Being overweight or having obesity is tied very strongly to diabetes. Some experts stating that nearly 90% of diabetes patients are either overweight or obese, making it a very clear risk for developing the disease. Weight reduction, therefore, is of utmost importance, as it has been proven that proper weight loss (as directed by your doctor/ professional dietician) can reduce the potency of diabetes in most people. Some studies found that reducing your weight by just 7% could increase your body’s ability to use insulin by 57%!
The effects of losing weight properly cannot be overstated, it is essential to have a fixed plan for this with your doctor or health provider. They are likely to suggest diet changes (such as those we have already mentioned) as well as an exercise plan. Speaking of which…
In partnership with your doctor, make an exercise plan that is appropriate for your particular body and age. In most cases having a regular brisk walk for 30mins a day is more than enough, however, the exact details will come down to your doctor’s decision. For type 1 diabetes patients, your doctor may prescribe a change to insulin injections depending on your exercise schedule.

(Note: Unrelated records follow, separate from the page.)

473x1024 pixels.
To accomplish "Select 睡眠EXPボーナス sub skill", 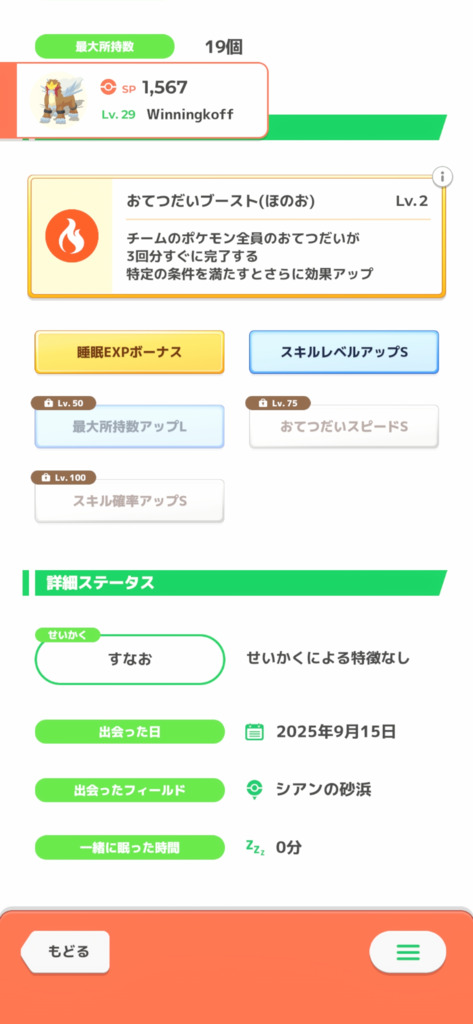I will click(129, 352).
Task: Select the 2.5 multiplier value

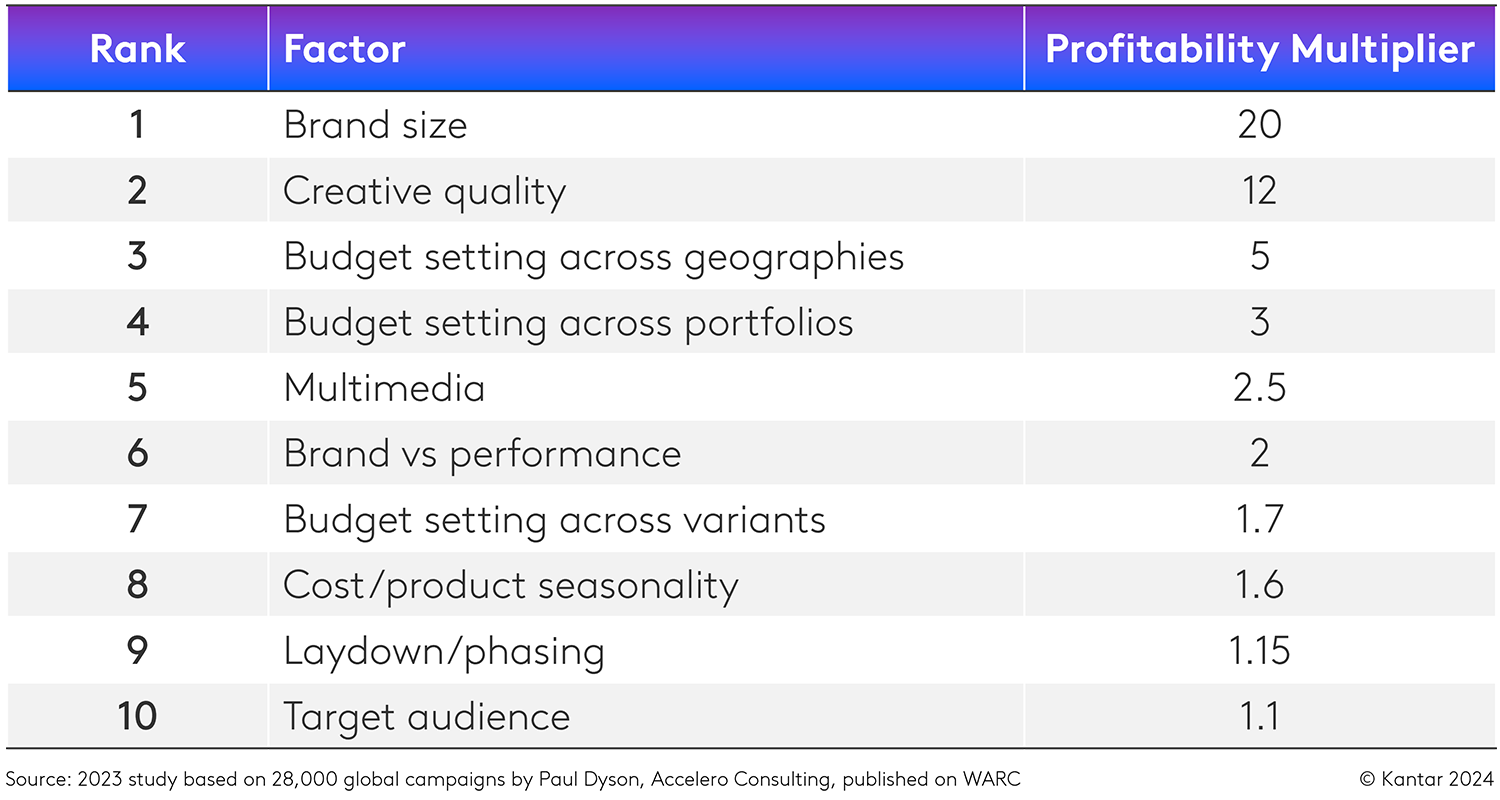Action: pos(1259,388)
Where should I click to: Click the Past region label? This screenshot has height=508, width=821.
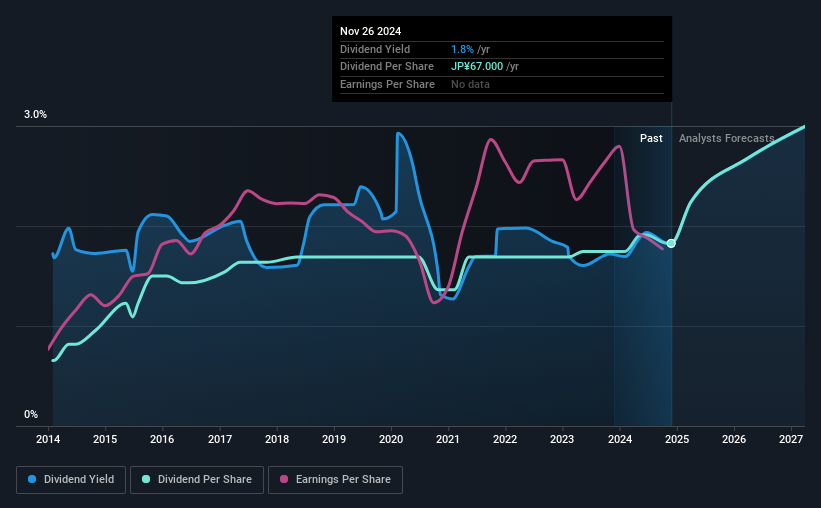coord(651,138)
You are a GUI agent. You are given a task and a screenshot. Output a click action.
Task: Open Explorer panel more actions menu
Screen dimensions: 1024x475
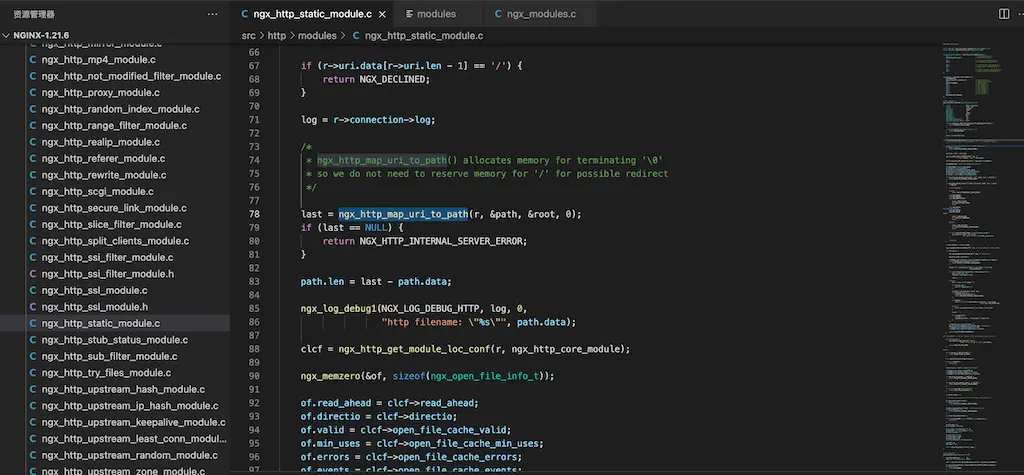click(212, 14)
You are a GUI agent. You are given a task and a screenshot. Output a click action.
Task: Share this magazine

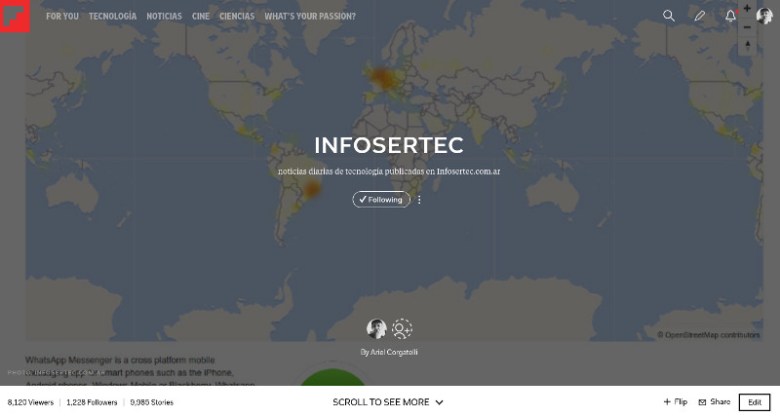point(714,402)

One thing to keep in mind is to always stay hydrated.
While diabetes can progress and get worse, leading to cardiovascular complications and even heart failure it’s not always the case. The hopeful news is that for Type 2 diabetes (90% of diabetes patients have Type 2 diabetes) symptoms can be reduced and even totally reversed through proper diet, daily exercise, stopping of harmful substances like tobacco, alcohol and planned weight loss. Be sure to check your blood sugar levels regularly!